Coneflower seeds that would have naturally fallen from the flowers in the fall would have a much better chance, as these seeds should be planted 12 weeks before the ground freezes.  Ditto with the Butterfly Weed.  There seems to be some hope for the Butterfly Flower.  I will be starting them all, but will have to be patient for the bloom show.

I was able to snag 2 milkweed plants from the Friendship Garden.  I’m hoping that the Common Milkweed will attract monarchs.

Now for the work of clearing brush, moving rocks, and creating the space.

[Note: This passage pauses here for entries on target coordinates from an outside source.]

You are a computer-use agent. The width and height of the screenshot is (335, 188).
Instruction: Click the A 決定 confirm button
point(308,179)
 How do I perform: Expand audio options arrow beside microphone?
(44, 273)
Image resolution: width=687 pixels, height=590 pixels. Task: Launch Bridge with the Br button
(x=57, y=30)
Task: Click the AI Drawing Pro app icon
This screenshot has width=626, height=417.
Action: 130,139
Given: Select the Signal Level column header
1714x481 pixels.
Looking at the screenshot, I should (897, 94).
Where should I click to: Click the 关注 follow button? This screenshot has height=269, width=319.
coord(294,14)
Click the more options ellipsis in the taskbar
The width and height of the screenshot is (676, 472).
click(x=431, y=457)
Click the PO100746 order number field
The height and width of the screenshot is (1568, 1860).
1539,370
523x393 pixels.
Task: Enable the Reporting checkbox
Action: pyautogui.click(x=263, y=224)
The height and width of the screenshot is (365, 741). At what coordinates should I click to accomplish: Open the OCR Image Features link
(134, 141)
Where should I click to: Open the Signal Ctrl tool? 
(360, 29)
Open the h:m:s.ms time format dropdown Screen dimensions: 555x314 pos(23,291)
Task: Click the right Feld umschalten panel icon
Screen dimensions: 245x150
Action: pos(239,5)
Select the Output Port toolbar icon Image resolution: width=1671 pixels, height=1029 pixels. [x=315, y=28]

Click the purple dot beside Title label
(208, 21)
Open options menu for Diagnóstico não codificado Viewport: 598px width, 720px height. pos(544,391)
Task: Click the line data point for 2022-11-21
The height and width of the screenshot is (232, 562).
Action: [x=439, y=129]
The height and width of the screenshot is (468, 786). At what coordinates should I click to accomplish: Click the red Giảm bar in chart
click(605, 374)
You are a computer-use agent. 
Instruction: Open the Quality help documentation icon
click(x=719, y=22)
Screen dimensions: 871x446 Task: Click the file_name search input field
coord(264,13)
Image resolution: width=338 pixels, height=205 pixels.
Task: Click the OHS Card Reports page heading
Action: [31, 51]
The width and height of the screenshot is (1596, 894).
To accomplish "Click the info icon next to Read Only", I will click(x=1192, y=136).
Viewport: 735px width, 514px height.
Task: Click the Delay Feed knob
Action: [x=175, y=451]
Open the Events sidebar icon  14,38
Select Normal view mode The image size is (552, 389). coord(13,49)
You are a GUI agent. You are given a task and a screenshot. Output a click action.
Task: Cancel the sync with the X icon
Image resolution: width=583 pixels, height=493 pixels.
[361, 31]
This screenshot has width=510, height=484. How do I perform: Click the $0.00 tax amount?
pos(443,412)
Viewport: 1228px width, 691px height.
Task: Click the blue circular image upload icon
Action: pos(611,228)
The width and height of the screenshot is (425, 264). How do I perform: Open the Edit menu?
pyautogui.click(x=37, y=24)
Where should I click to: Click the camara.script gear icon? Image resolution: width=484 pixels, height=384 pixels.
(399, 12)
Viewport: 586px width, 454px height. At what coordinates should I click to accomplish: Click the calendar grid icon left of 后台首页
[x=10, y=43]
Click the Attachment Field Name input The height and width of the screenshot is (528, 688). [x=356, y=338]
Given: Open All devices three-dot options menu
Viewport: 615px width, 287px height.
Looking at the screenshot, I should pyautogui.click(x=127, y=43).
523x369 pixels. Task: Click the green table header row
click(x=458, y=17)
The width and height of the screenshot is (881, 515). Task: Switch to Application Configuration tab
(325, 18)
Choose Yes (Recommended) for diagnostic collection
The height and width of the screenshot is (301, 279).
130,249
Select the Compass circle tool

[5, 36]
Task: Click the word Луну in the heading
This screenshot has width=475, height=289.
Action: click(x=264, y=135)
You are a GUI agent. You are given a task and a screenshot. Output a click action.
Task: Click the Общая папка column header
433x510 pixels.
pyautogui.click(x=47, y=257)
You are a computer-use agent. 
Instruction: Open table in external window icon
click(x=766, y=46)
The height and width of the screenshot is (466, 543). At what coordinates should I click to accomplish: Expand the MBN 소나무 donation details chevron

Here’s hoping all this work gets done before my plants die!!

B

 

 

My B entry for the blogging challenge from A to Z.  Trying hard to keep it up, wishing I had started these entries in March, not going to make excuses!  Keep on blogging!  I think I can, I think I can . . .

It’s a Wild Life

I’m going to take it as a compliment that wildlife seems to be exploding in my yard this year.  Just a few weeks ago, my wisteria became a temporary housing development for a family of robins.  I can’t believe how quickly this little nest of eggs became a little nest of baby birds.  And they are on their own, not 3 weeks in total.

Last evening I was out tending to a border along my fence when Willis discovered a family of baby bunnies right on the edge of the lawn.  I had no time to teach him to be gentle, that these little creatures were not playtoys.  They did sound like little squeaky toys.  I prefer never to hear that again.

It’s not unusual for rabbits to make their homes right out in the open like that.  The more I thought of this location, the more I realized that predators usually won’t attempt an attack right out in the middle of a yard.  At least that’s the excuse Mr. Google gives for this seemingly careless choice of location, Mama Bunny.

It was surprisingly well hidden right in plain sight!

This isn’t the first time that Willis has brought my attention to some bunny friends.  However, mama moved that nest shortly after his last discovery, or so I choose to believe.

Speaking of that wisteria, I really need to get that vine under control.  Here’s hoping there’s not another family hiding within!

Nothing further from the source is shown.